[REQUIRED WORK] In the listing, locate the line containing "This screenshot has width=1389, height=868.", then quote it and all following lines exactly. Omit pictures.

==== THE INPUT

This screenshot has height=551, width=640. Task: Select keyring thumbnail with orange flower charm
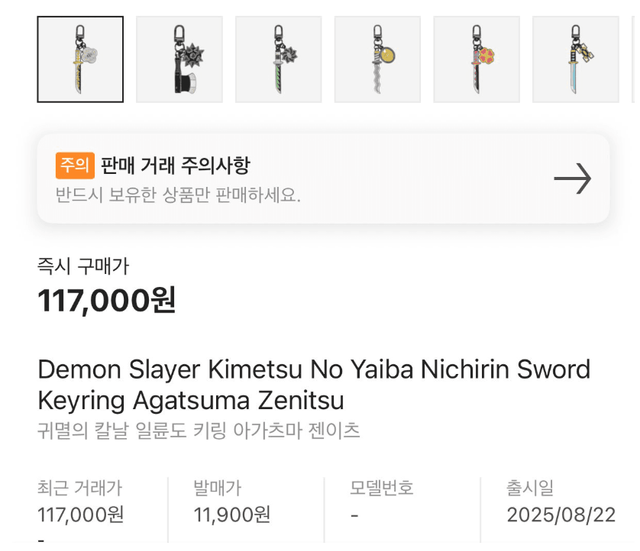point(477,59)
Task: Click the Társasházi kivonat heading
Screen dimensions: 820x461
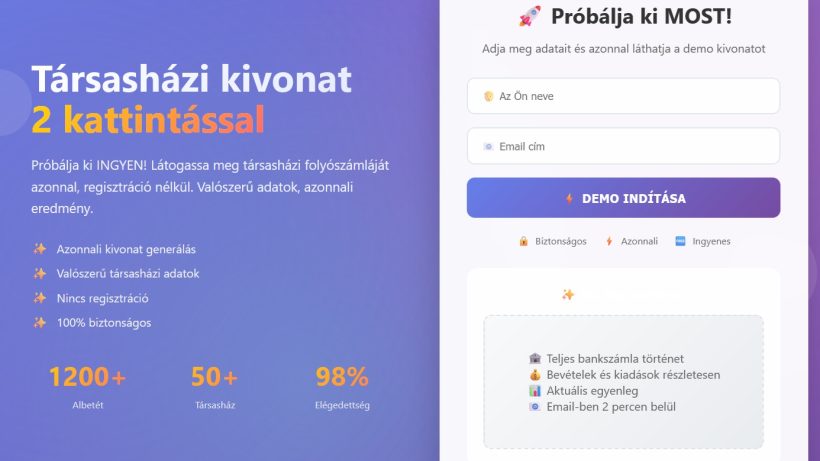Action: coord(191,79)
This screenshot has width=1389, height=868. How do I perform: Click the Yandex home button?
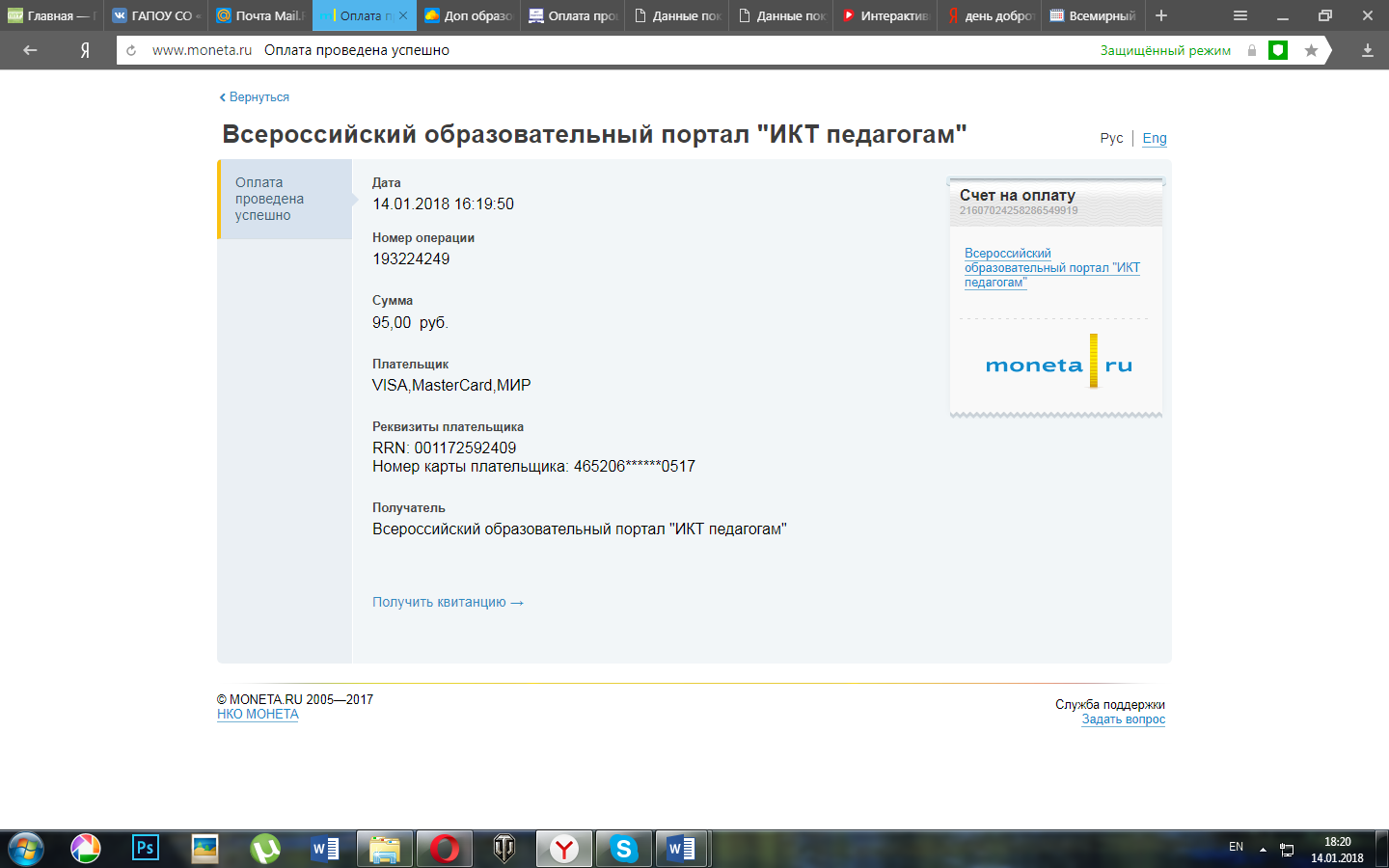click(85, 50)
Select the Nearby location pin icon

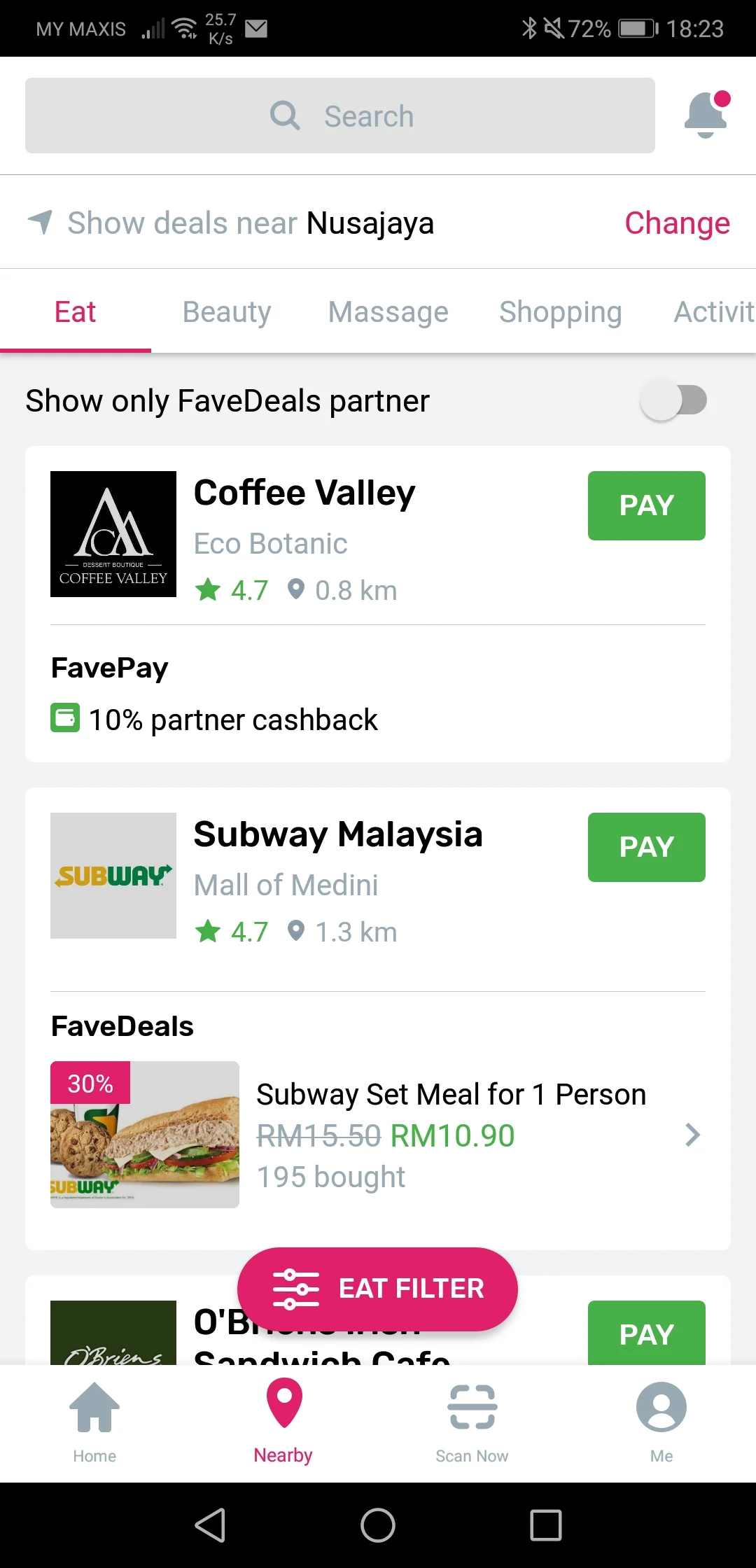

========

[SOLUTION TO THIS EXERCISE]
This screenshot has width=1389, height=868. How do I perform: Click the Yandex home button?
click(85, 50)
Select the Nearby location pin icon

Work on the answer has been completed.